Mi semana con Marilyn

Crítica de Hugo Fernando Sánchez - Tiempo Argentino

Una actriz tan frágil como una estrella

Michelle Williams interpreta magistralmente a Marilyn Monroe en este film dirigido por Simon Curtis. La historia, basada en un libro de Colin Clark, se centra en la época en la que el escritor conoció a la diva de Hollywood.

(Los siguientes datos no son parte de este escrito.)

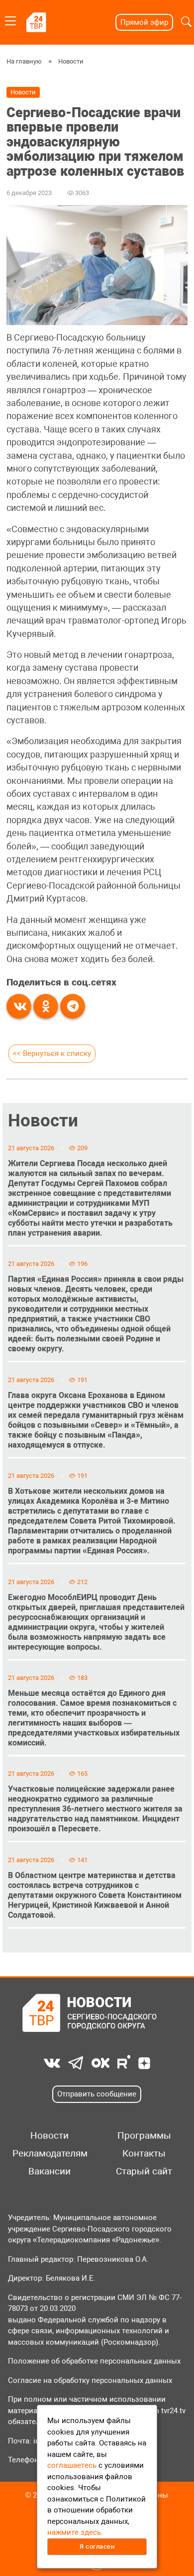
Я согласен (97, 2546)
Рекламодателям (49, 2153)
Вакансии (49, 2171)
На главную (24, 61)
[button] (186, 22)
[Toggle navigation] (10, 19)
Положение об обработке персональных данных (94, 2361)
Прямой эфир (144, 22)
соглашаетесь (72, 2465)
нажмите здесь (74, 2532)
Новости (71, 61)
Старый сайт (144, 2171)
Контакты (144, 2153)
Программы (144, 2135)
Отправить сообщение (96, 2093)
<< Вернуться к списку (52, 1053)
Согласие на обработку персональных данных (90, 2380)
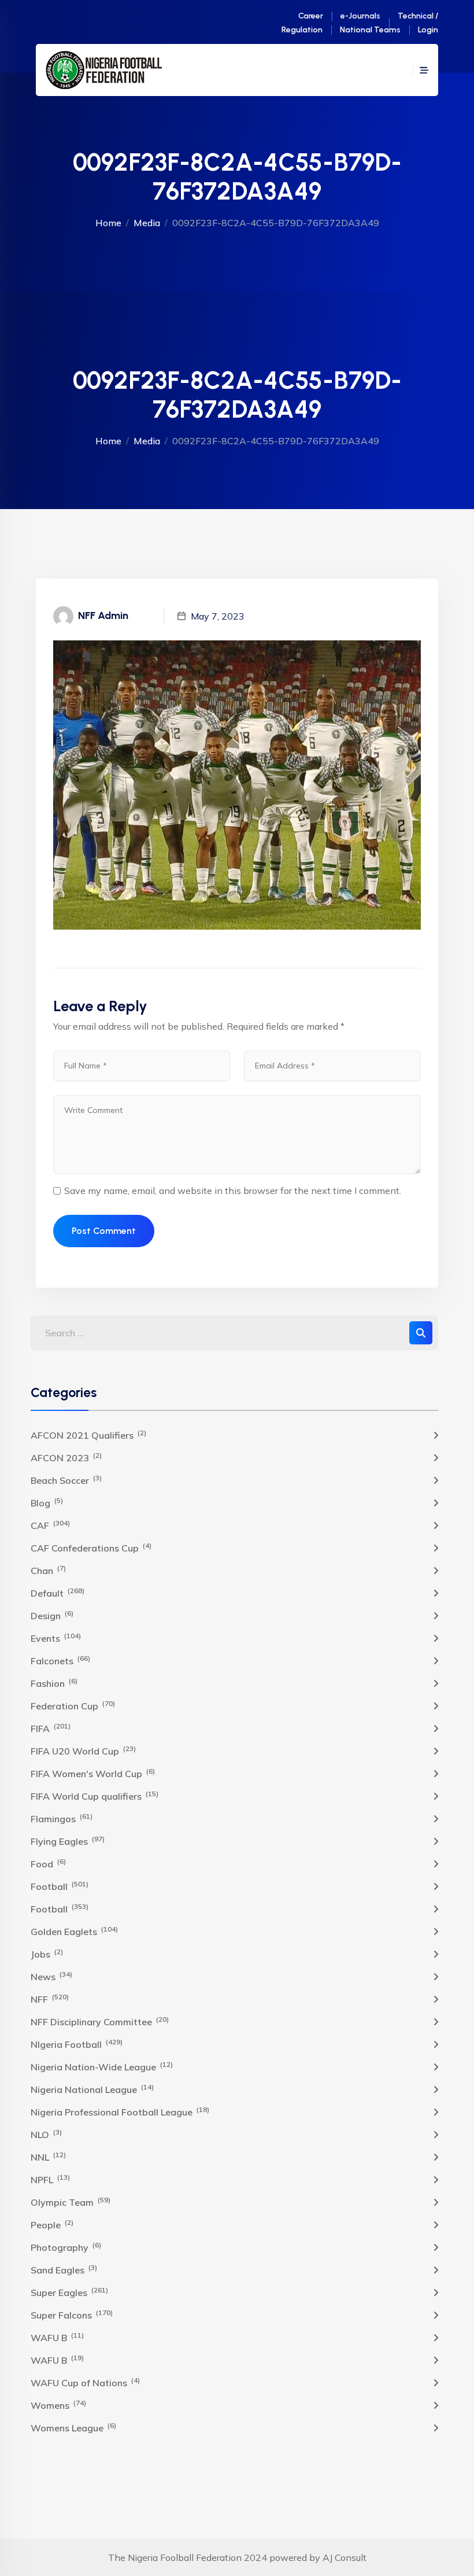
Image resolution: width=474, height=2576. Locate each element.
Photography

Para el momento que fue convocada por Laurence Olivier para protagonizar El príncipe y la corista (1957), Marilyn Monroe había hecho un puñado de películas –La comezón del séptimo año, Cómo pescar a un millonario, Los caballeros las prefieren rubias–, estaba casada con el famoso dramaturgo Arthur Miller –luego del beisbolista Joe Di Maggio, el guionista Robert Slatze y James Dougherty, un militar–, pero por sobre toda las cosas, se había convertido en un producto hollywoodense, atiborrada de pastillas para soportar la fama, la falta de afecto y la soledad. En ese contexto, Monroe llega a Inglaterra en el pico de sus inseguridades para trabajar con Olivier, el actor y director británico formado en la maciza escuela shakesperiana.
Mi semana con Marilyn, basada en el libro homónimo de Colin Clark, se centra en el período en que como asistente de dirección, el joven Clark (Eddie Redmayne) estuvo en contacto con la estrella en el set, la adoró en cada una de sus equivocaciones, la consintió en su legendaria falta de puntualidad, se encandiló cuando vio la magia que podía lograr frente a la cámara, pero además, fue testigo de su intimidad, de la devastadora fragilidad de Norma Jeane Baker que ya no podía desprenderse del traje de Marilyn.

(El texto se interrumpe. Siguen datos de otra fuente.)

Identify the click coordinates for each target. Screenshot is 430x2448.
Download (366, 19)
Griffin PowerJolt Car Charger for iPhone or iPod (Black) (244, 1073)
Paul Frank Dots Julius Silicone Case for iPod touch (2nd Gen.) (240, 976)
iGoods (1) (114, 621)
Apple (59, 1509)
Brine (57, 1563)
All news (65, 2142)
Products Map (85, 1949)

Para el desafío de explorar una faceta desconocida de Marilyn, el director Simon Curtis contó con la extraordinaria Michelle Williams, en un trabajo lleno de matices que alumbra la fragilidad del personaje. La interpretación de Williams (La isla siniestra, Blue Valentine - Una historia de amor, Secreto en la montaña) es tan brillante, que al igual de lo que pasaba con la propia Marilyn, cada vez que aparece en pantalla el resto de los actores –principalmente Kenneth Branagh que compone a un envarado Olivier– se convierten en objetos opacos, apenas cabezas parlantes que enhebran el relato, un engorroso compás de espera hasta que Marilyn/Williams se hace presente.

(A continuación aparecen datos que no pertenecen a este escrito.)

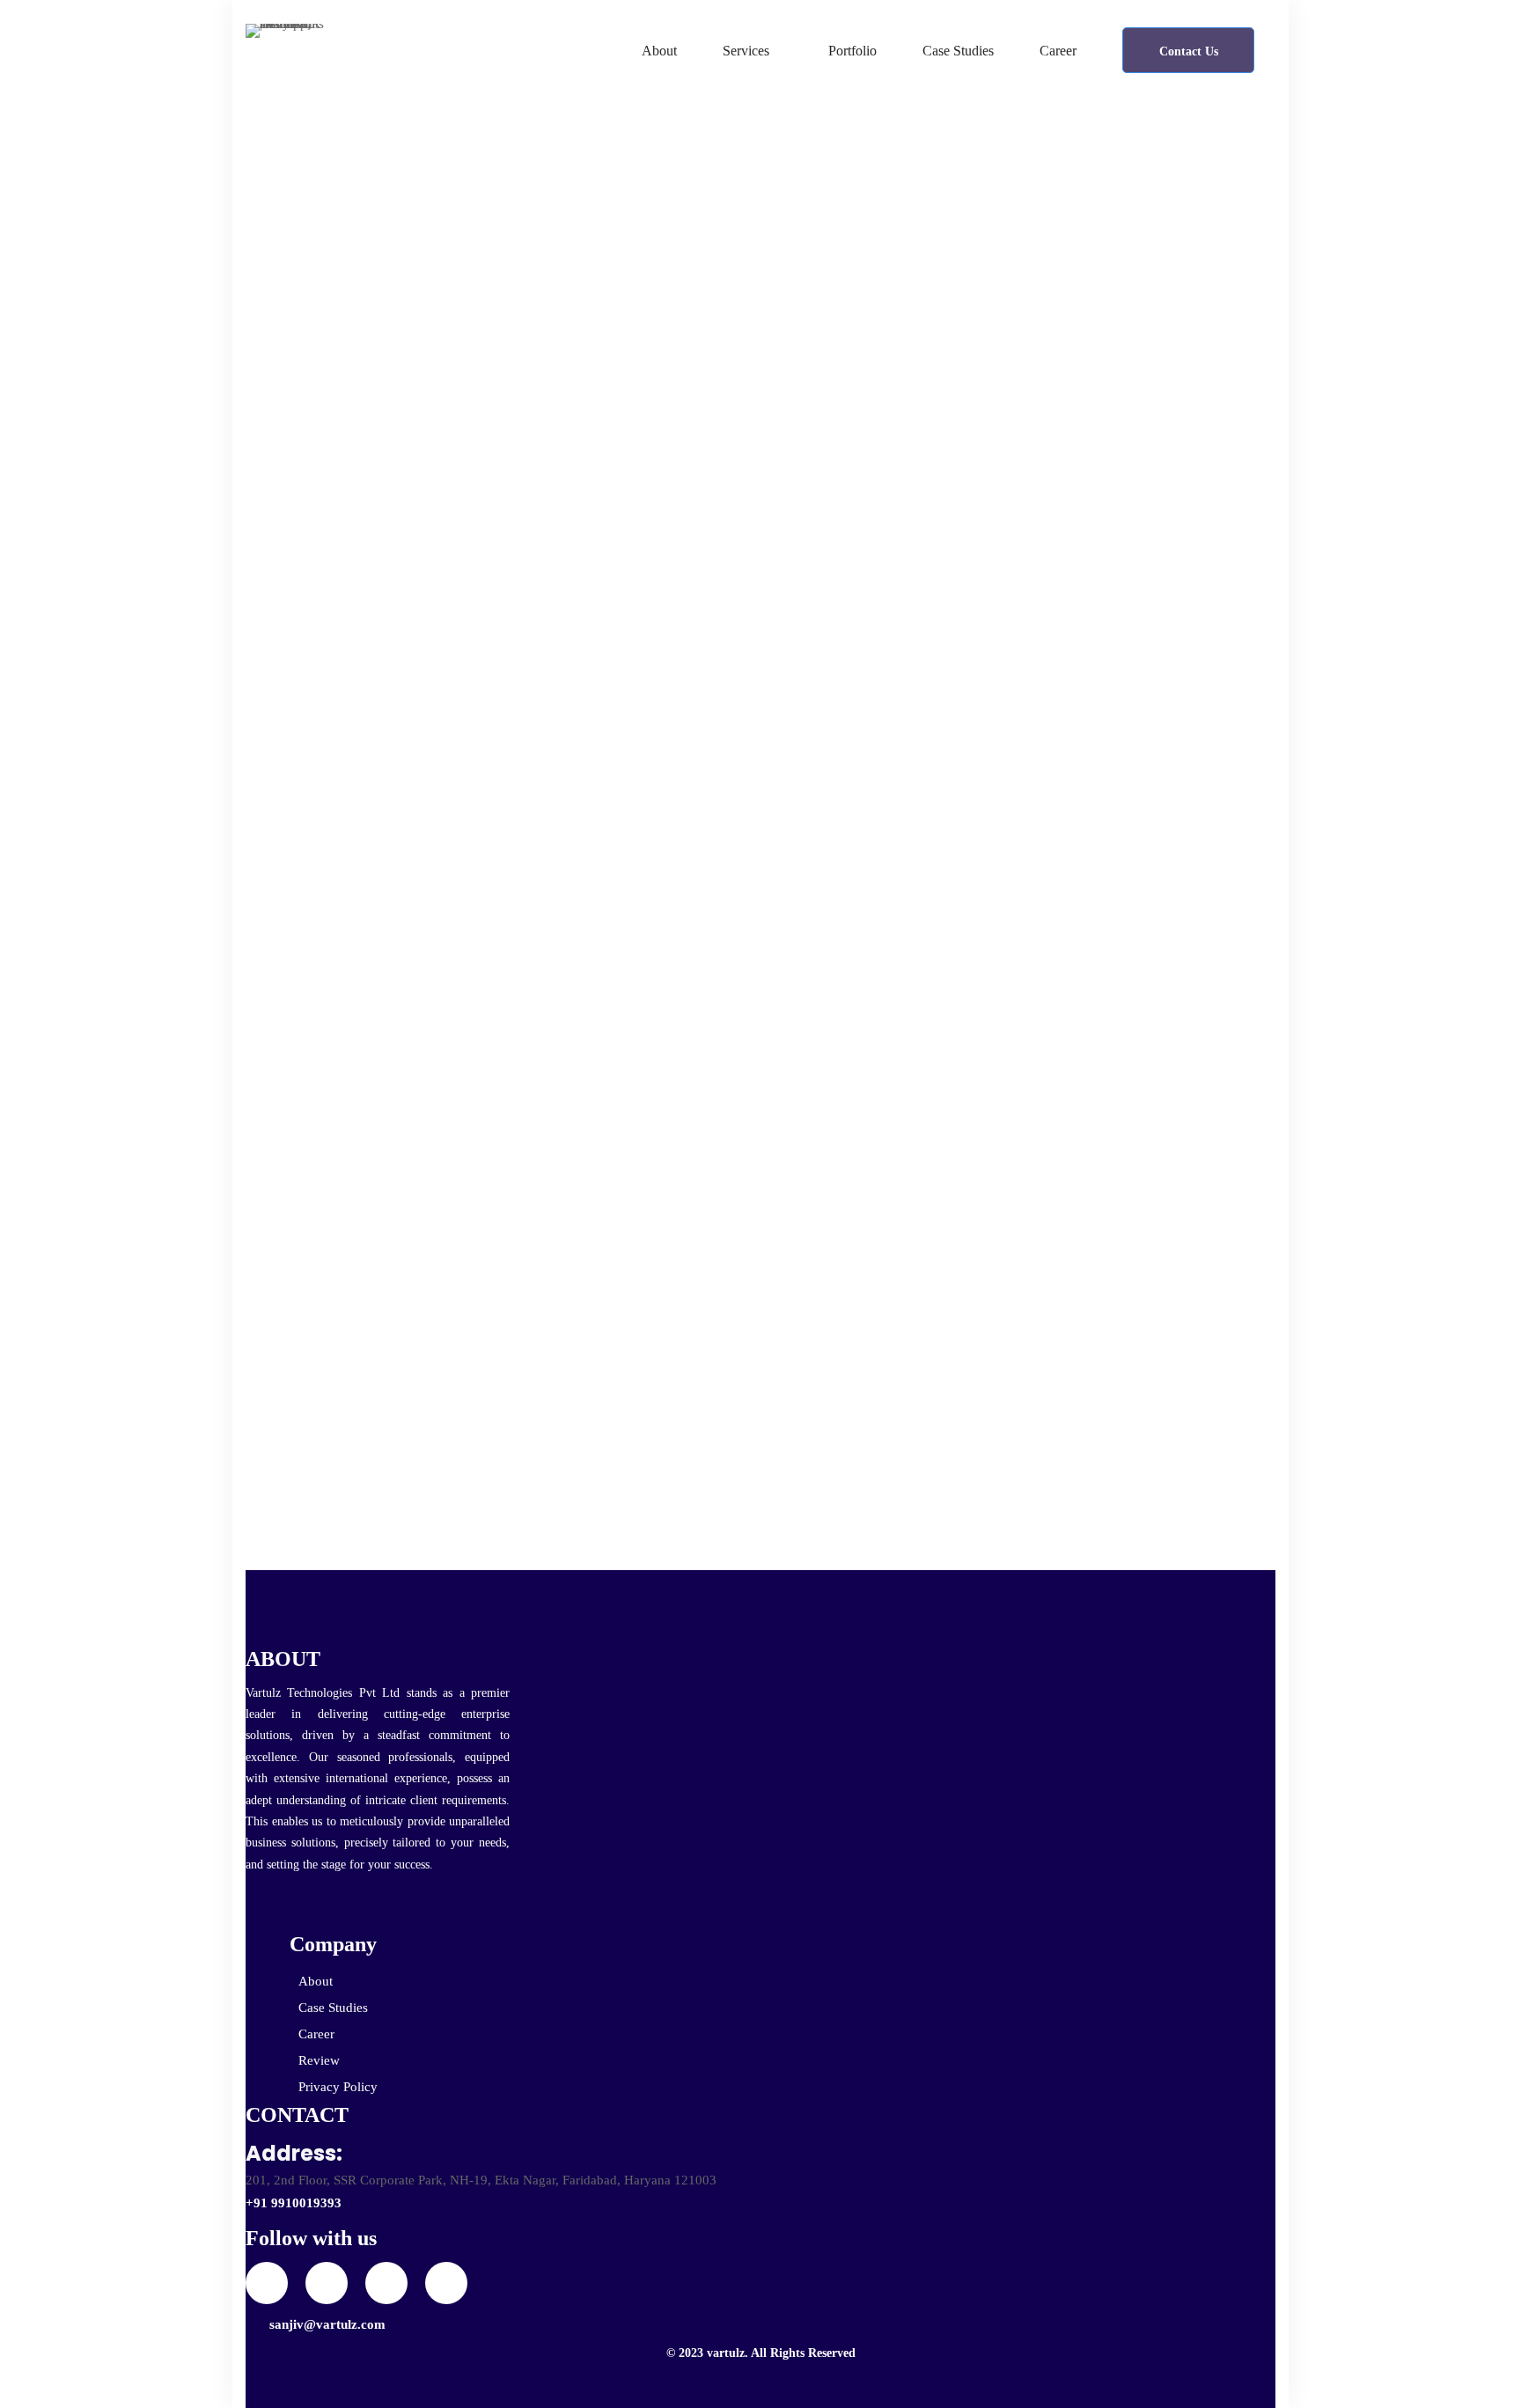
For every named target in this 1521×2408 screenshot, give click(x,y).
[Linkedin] (446, 2283)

Pero también, la notable performance de Michelle Williams no hace más que resaltar la intención del film, que se propuso y logró dar cuenta de la extraordinaria actriz que fue Marilyn Monroe, casi un acto de justicia histórica después de que por décadas fue considerada apenas como un objeto sexual. En ese sentido no está de más recordar lo que dijo Billy Wilder sobre Marilyn, a la que dirigió, aborreció y amó en Una Eva y dos adanes, inmediatamente después de El príncipe y la corista: “Era el infierno, pero valía la pena.”